Curiosity is Knowledge: Self-Consistent Learning and No-Regret Optimization with Active Inference
Yingke Li, Anjali Parashar, Enlu Zhou, Chuchu Fan
TL;DR
The paper addresses how to robustly balance exploration and exploitation in sequential decision-making by using active inference and minimizing the Expected Free Energy. It shows that a sufficient curiosity level, captured by a lower bound on the curiosity coefficient β_t, yields both posterior consistency in learning and no-regret optimization, unifying Bayesian Optimization and Bayesian Experimental Design within a single framework. Theoretical guarantees are provided via two theorems: posterior consistency and a GP-based no-regret bound, with practical guidelines for adaptive curiosity scheduling and energy function design.
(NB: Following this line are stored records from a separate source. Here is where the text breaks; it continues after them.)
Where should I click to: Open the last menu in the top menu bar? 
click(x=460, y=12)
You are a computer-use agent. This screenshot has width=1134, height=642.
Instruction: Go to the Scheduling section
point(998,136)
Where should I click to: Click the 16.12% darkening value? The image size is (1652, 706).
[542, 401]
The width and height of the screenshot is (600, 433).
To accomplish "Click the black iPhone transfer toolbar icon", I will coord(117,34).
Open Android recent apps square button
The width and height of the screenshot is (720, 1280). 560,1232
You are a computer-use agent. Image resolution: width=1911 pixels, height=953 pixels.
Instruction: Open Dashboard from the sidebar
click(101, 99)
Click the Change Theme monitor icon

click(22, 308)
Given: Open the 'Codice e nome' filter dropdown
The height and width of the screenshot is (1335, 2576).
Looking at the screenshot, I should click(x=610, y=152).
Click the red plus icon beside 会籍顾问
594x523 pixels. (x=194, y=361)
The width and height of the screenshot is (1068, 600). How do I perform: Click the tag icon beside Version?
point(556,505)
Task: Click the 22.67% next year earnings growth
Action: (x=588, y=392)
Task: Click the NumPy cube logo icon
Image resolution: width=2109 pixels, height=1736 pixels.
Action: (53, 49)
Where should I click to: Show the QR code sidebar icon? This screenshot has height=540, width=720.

The results are validated through synthetic experiments and real-world Hybrid learning–optimization tasks, highlighting the practical impact for robotics, adaptive experimentation, and complex design problems.
Abstract
Active inference (AIF) unifies exploration and exploitation by minimizing the Expected Free Energy (EFE), balancing epistemic value (information gain) and pragmatic value (task performance) through a curiosity coefficient. Yet it has been unclear when this balance yields both coherent learning and efficient decision-making: insufficient curiosity can drive myopic exploitation and prevent uncertainty resolution, while excessive curiosity can induce unnecessary exploration and regret. We establish the first theoretical guarantee for EFE-minimizing agents, showing that a single requirement--sufficient curiosity--simultaneously ensures self-consistent learning (Bayesian posterior consistency) and no-regret optimization (bounded cumulative regret). Our analysis characterizes how this mechanism depends on initial uncertainty, identifiability, and objective alignment, thereby connecting AIF to classical Bayesian experimental design and Bayesian optimization within one theoretical framework. We further translate these theories into practical design guidelines for tuning the epistemic-pragmatic trade-off in hybrid learning-optimization problems, validated through real-world experiments.